Las malas lenguas decían que, en el Japón de finales del s. XVII y principios del XVIII, los perros vivían mejor que las personas. Y, aunque en verdad algo de razón no les faltaba, esa afirmación es más que exagerada. Ahora veremos por qué.
El imperio insular vivía tiempos de paz y prosperidad bajo el Shogunato Tokugawa. La población de Edo, la actual Tokyo, rondaba ya el millón de almas y era la capital de facto del país. Las penurias de la era de las guerras civiles eran un recuerdo lejano, y comenzaba a descollar una nueva y pujante cultura urbana, burguesa, moderna. Hasta que el quinto Shogun de la dinastía, Tsunayoshi, subió al trono. Lo cierto es que no entró con muy buen pie. En realidad, ni siquiera estaba destinado a gobernar. Había sido educado como un erudito, un sabio al estilo confuciano, y desde niño había permanecido ajeno a los usos marciales propios de la instrucción de un futuro Shogun. Pero hubo de asumir el cargo a la muerte de su hermano, y ahí empezaron las fricciones. Tsunayoshi jamás congenió con la ética del samurái, los ideales propios de su casta, lo que le granjeó no poca incomprensión y bastante mala prensa entre sus contemporáneos.
Se dice que Tsunayoshi, desesperado por la falta de descendencia que asegurase la sucesión del linaje, acudió en busca de consejo a cierto monje muy influyente en la corte. Probablemente la raíz del problema estaba más bien en las tendencias homosexuales del Shogun, que no ayudaban demasiado en el asunto de engendrar herederos, pero el monje dio con una explicación más esotérica. La falta de descendencia era un castigo divino por faltas cometidas en una vida anterior. Las pasadas encarnaciones de Tsunayoshi habían segado tantas vidas que le habían dejado el karma hecho unos zorros. Para expurgar tales pecados, debía mostrar compasión por los seres vivos que le rodeaban en esta vida presente. Y, ya que el Shogun había nacido en el año del perro, el monje le sugirió tomar a dicho animal bajo su protección.
Dicho y hecho. Los perros pasaron a ser considerados intocables en todo el país. Tanto samuráis como plebeyos estaban obligados a alimentar y dar cobijo a los perros callejeros. Se prohibía bajo pena de muerte cualquier tipo de maltrato, incluso verbal, infligido al animal.
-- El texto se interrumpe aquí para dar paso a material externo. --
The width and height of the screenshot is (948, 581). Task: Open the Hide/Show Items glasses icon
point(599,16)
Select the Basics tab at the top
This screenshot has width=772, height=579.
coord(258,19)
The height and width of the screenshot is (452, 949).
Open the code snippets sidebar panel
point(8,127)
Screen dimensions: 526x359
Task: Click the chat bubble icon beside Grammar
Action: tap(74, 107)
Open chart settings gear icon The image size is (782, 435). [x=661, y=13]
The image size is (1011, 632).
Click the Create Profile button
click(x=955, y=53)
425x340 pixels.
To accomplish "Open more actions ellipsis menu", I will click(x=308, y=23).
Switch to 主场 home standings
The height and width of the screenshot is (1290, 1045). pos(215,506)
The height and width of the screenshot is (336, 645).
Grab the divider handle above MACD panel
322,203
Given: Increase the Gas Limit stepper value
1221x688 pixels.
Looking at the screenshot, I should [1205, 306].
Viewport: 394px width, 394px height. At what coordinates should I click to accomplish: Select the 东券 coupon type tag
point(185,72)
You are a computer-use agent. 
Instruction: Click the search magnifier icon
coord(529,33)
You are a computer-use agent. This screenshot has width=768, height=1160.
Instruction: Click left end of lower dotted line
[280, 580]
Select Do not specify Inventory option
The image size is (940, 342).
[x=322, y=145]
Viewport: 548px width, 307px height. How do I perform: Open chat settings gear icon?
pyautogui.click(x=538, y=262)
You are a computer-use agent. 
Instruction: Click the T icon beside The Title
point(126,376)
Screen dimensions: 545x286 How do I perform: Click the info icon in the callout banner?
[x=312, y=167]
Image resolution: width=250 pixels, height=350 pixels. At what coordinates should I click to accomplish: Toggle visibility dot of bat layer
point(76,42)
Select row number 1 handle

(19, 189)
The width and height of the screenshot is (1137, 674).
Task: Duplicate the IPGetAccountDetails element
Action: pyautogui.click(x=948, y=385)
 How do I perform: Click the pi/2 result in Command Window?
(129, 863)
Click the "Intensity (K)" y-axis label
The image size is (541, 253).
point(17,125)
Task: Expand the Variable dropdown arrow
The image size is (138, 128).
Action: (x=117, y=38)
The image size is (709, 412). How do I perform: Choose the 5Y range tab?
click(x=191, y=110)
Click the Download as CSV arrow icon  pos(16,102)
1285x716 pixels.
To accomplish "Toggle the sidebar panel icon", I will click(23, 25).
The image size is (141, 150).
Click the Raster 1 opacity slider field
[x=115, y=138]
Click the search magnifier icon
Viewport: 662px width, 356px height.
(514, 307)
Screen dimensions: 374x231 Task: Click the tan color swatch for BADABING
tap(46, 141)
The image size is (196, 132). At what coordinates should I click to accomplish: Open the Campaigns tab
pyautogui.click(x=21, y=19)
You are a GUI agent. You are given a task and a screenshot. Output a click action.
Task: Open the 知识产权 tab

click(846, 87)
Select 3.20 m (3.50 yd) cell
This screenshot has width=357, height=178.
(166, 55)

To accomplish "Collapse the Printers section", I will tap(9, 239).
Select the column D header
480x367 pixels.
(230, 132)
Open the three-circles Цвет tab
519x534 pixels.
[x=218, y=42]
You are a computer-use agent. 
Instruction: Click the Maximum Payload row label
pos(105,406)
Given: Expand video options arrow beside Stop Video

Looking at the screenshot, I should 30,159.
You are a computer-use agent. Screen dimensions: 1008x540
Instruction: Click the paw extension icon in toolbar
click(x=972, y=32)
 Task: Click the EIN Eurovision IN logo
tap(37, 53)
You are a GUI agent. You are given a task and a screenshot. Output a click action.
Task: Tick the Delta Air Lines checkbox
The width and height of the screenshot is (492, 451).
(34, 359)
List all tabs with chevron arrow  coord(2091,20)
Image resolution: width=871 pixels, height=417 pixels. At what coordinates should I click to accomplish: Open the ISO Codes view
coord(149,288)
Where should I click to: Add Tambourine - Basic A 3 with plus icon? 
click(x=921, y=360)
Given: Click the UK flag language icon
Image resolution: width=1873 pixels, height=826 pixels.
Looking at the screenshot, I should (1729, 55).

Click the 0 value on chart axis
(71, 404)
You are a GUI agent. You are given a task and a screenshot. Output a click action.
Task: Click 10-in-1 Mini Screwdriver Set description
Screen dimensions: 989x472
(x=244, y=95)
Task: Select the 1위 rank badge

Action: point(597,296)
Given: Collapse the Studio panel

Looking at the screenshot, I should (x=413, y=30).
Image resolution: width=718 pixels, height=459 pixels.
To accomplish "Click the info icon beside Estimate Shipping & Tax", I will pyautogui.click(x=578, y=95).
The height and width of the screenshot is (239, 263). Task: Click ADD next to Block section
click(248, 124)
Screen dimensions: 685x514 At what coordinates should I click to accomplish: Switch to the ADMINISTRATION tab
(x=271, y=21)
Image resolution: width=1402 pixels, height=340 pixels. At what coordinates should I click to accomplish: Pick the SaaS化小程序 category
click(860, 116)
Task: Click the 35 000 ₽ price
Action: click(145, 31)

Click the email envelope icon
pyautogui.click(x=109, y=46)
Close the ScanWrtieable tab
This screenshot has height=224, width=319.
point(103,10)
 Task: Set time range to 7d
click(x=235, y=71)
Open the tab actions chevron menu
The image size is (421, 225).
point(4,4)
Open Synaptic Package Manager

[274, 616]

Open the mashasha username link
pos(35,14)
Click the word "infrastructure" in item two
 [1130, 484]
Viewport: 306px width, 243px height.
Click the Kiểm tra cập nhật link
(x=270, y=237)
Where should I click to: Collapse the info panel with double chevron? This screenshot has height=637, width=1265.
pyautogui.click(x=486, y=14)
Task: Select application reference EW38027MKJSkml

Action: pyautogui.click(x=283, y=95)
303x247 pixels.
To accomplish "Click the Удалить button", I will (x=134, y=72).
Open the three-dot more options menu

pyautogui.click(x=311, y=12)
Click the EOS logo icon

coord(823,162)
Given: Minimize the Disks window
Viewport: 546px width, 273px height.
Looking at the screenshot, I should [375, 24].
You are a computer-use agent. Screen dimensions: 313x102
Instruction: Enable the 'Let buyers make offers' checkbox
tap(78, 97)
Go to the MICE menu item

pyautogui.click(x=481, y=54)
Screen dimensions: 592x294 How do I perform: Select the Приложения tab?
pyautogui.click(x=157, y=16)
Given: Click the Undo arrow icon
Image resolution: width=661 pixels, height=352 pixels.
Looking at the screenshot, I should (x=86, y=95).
Se construyeron inmensas perreras a cargo de las arcas del estado para acoger a miles de canes vagabundos. Mientras el pueblo se moría de hambre, los chuchos vivían a cuerpo de rey mantenidos con el dinero de los impuestos. Si algún desgraciado cometía la osadía de intentar defenderse del ataque de un perro asilvestrado, acaba indefectiblemente en el cadalso. Día sí, día también, las ejecuciones se sucedían. Las infames “leyes sobre la compasión para con los seres vivos”, que promulgaban la inviolabilidad de perros y demás animales, habían sumido a Japón en un auténtico reino de terror. Nadie estaba a salvo del verdugo. O, al menos, eso dice la leyenda negra. Las crónicas nos presentan a Tsunayoshi como un hombre excéntrico y con tendencias sádicas. Frívolo, caprichoso y con un punto de demencia, nunca fue santo de la devoción de sus súbditos. Probablemente el amigo Tsunayoshi era un tipo con el que era mejor no discutir (la vena tiránica le venía de familia), de acuerdo, pero, si observamos con más detenimiento sus métodos de gobierno, descubriremos un soberano bastante más lúcido de como habitualmente se lo pinta.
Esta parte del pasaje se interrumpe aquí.